TEXT EXTRACT ::
>> BEGIN

Robert Duncan Luce (May 16, 1925 – August 11, 2012) was an American mathematician and social scientist, and one of the most preeminent figures in the field of mathematical psychology. At the end of his life, he held the position of Distinguished Research Professor of Cognitive Science at the University of California, Irvine.

Education and career
Luce received a Bachelor of Science degree in Aeronautical Engineering from the Massachusetts Institute of Technology in 1945, and PhD in Mathematics from the same university in 1950 under Irvin S. Cohen with thesis On Semigroups.

He began his professorial career at Columbia University in 1954, where he was an assistant professor in mathematical statistics and sociology. Following a lecturership at Harvard University from 1957 to 1959, he became a professor at the University of Pennsylvania in 1959, and was awarded the Benjamin Franklin Professorship of Psychology in 1968. After visiting the Institute for Advanced Study beginning in 1969, he joined the UC Irvine faculty in 1972, but returned to Harvard in 1976 as Alfred North Whitehead Professor of Psychology and then later as Victor S. Thomas Professor of Psychology. In 1988 Luce rejoined the UC Irvine faculty as Distinguished Professor of Cognitive Sciences and (from 1988 to 1998) director of UCI's Institute for Mathematical Behavioral Sciences.

>> END

MATERIAL SHOWN ::
>> BEGIN

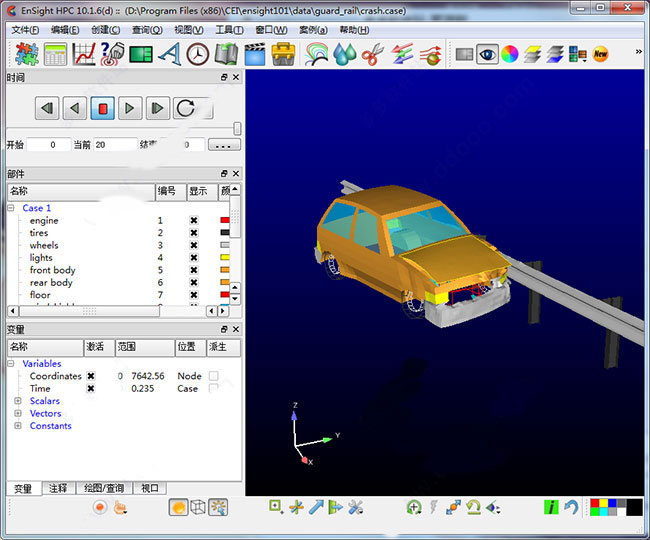The image size is (650, 540).
Task: Click the undo arrow icon in bottom toolbar
Action: (571, 507)
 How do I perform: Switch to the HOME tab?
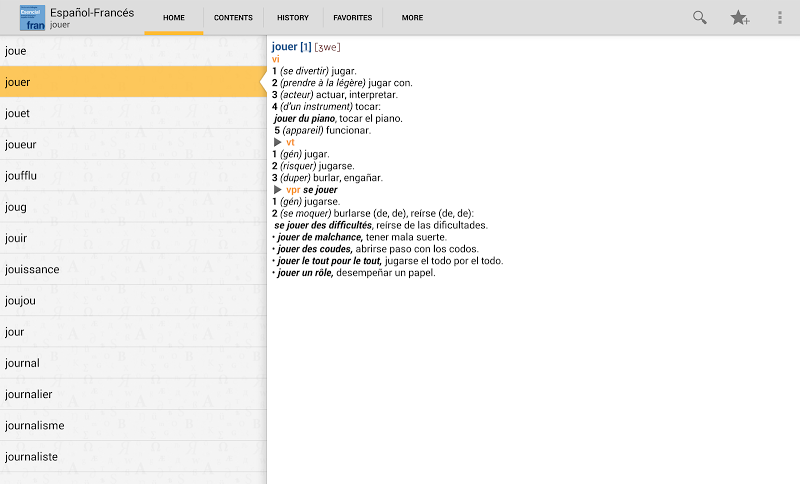pos(173,17)
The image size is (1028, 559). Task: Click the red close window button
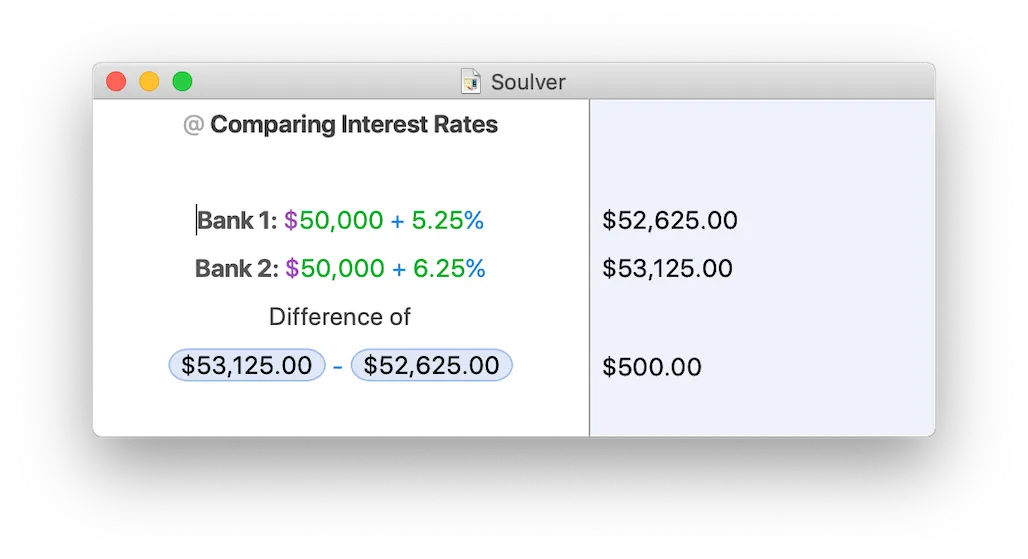click(116, 82)
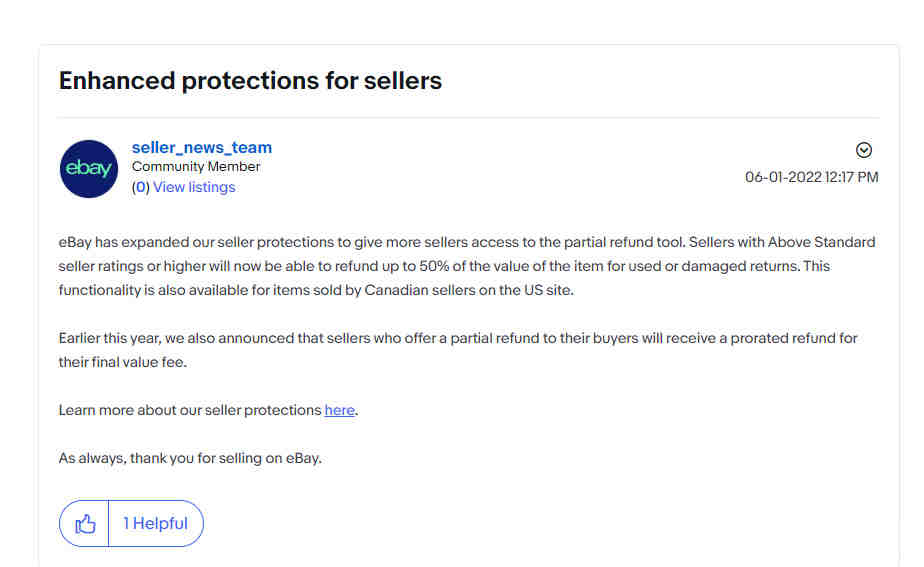This screenshot has height=567, width=924.
Task: Click the words 'Above Standard' in post
Action: [x=821, y=242]
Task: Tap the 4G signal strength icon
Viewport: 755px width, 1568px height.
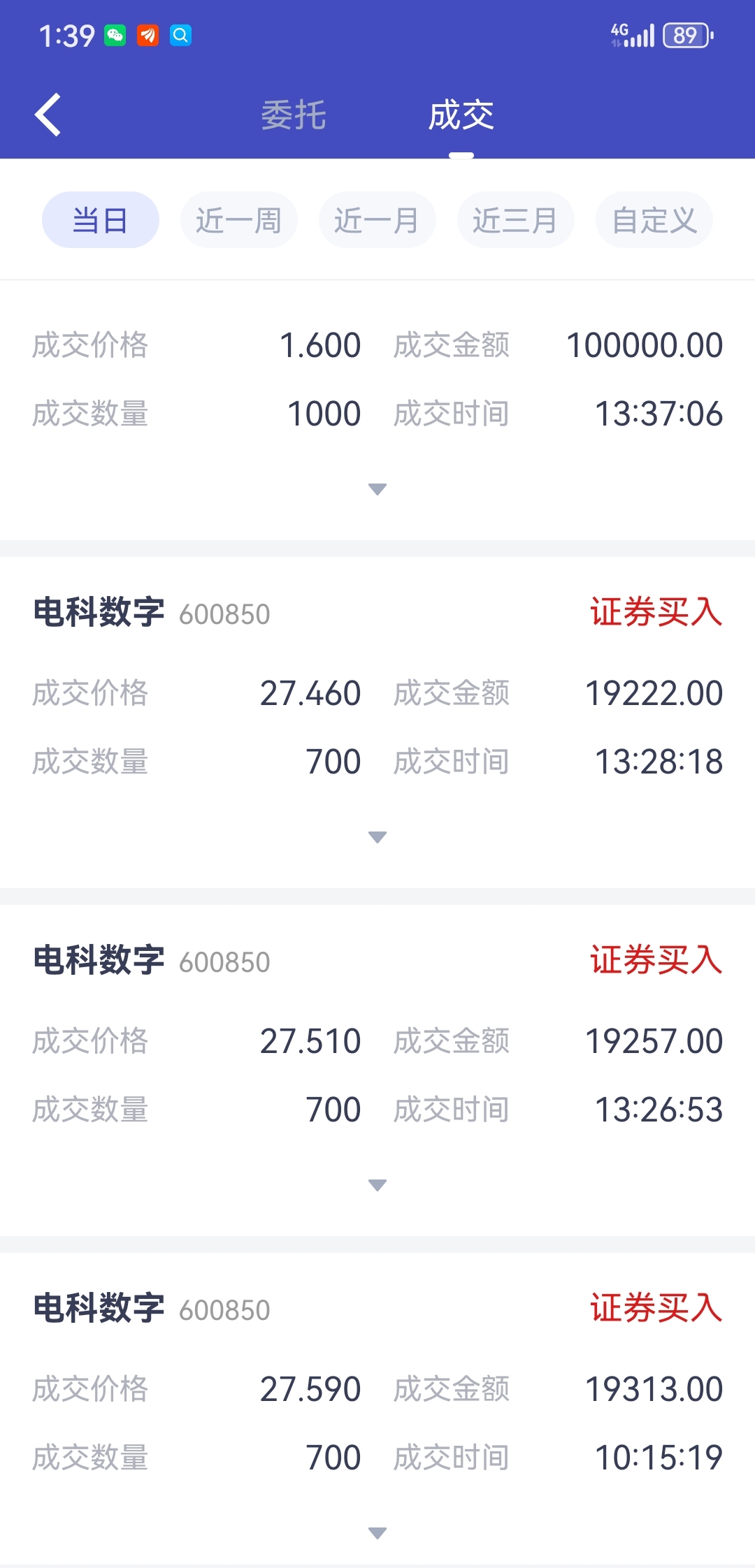Action: [632, 35]
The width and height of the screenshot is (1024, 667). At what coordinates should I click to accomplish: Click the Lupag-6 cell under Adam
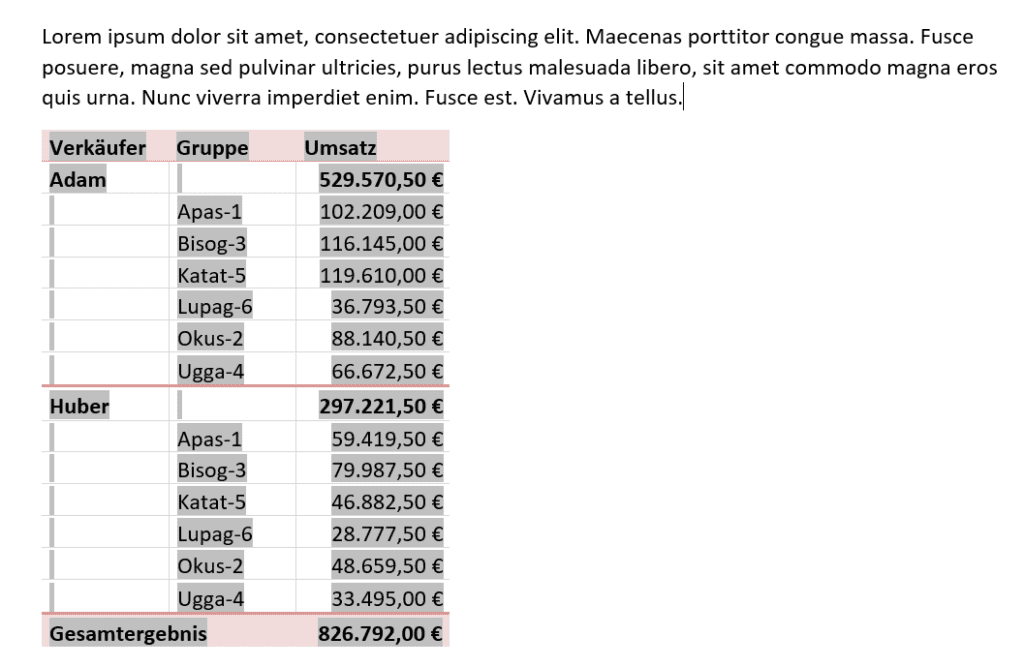214,306
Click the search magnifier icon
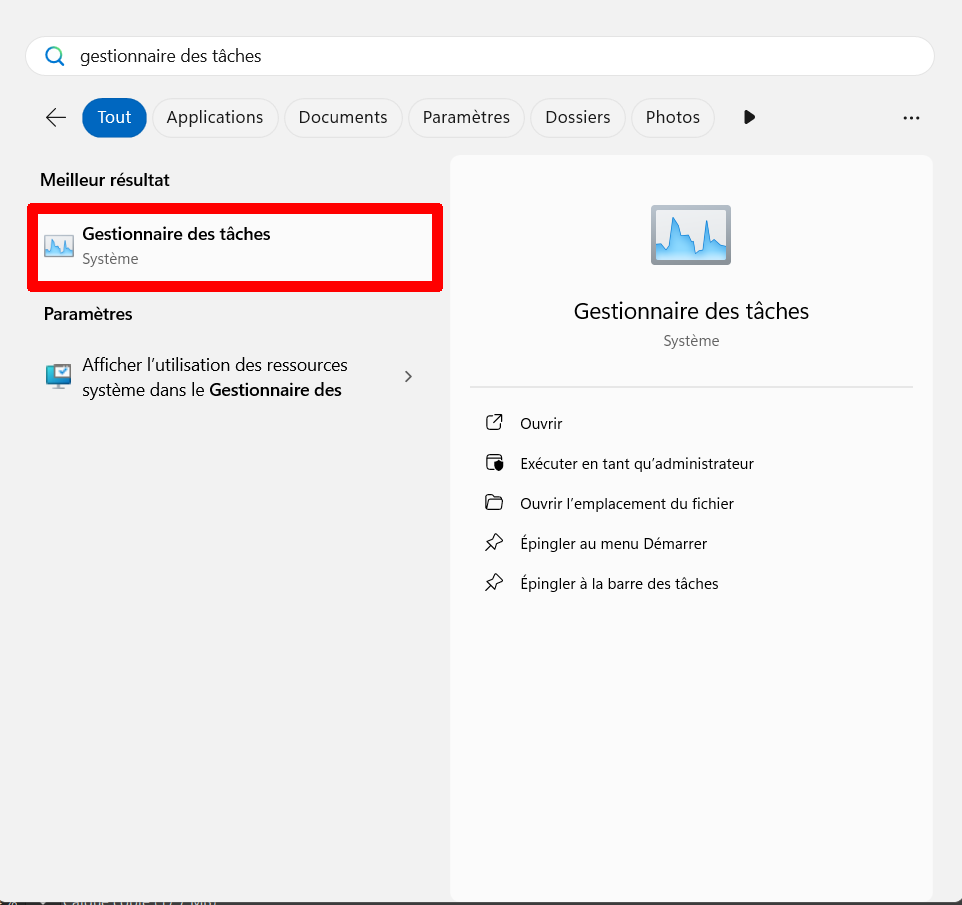Screen dimensions: 962x905 (55, 56)
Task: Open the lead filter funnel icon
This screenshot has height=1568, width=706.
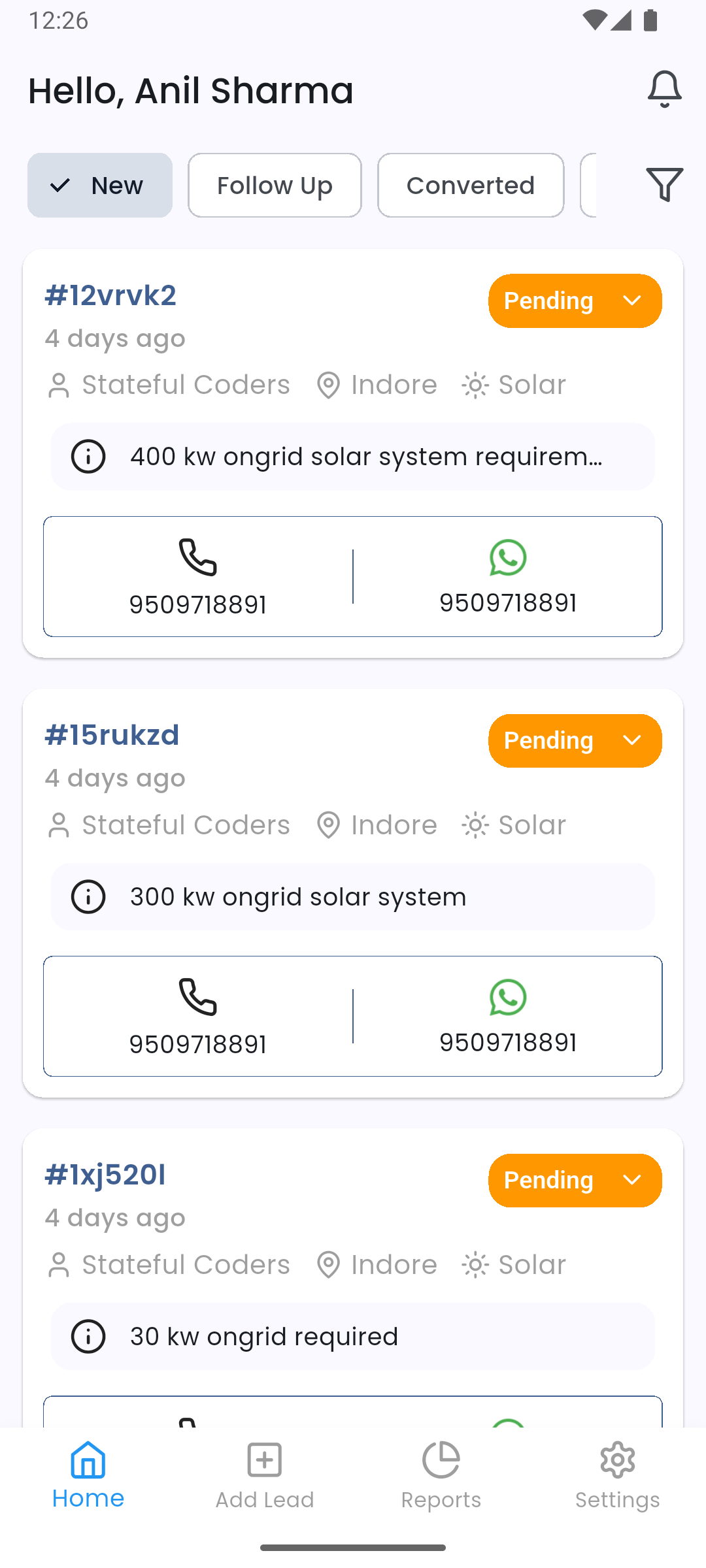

>> END

Could you write a continuation of the biography of Robert Duncan Luce, starting right after its last sentence? The rows that come after the biography of Robert Duncan Luce are separate material and have no connection to it.

EXERCISE RESULT ::
Contributions
Contributions for which Luce is known include formulating Luce's choice axiom formalizing the principle that additional options should not affect the probability of selecting one item over another, defining semiorders, introducing graph-theoretic methods into the social sciences, and coining the term "clique" for a complete subgraph in graph theory.

Recognition
In 1966, Luce was elected to the American Academy of Arts and Sciences. Luce was elected to the National Academy of Sciences in 1972 for his work on fundamental measurement, utility theory, global psychophysics, and mathematical behavioral sciences. He received the 2003 National Medal of Science in behavioral and social science for his contributions to the field of mathematical psychology. In 2004, he was elected to the American Philosophical Society.

Books by Luce
  Paperback reprint, Dover, New York

References

External links

Archival collections
Guide to the R. Duncan Luce Papers. Special Collections and Archives, The UC Irvine Libraries, Irvine, California.

Other
 Luce's web page with publications.
 Science journal's summary of his work.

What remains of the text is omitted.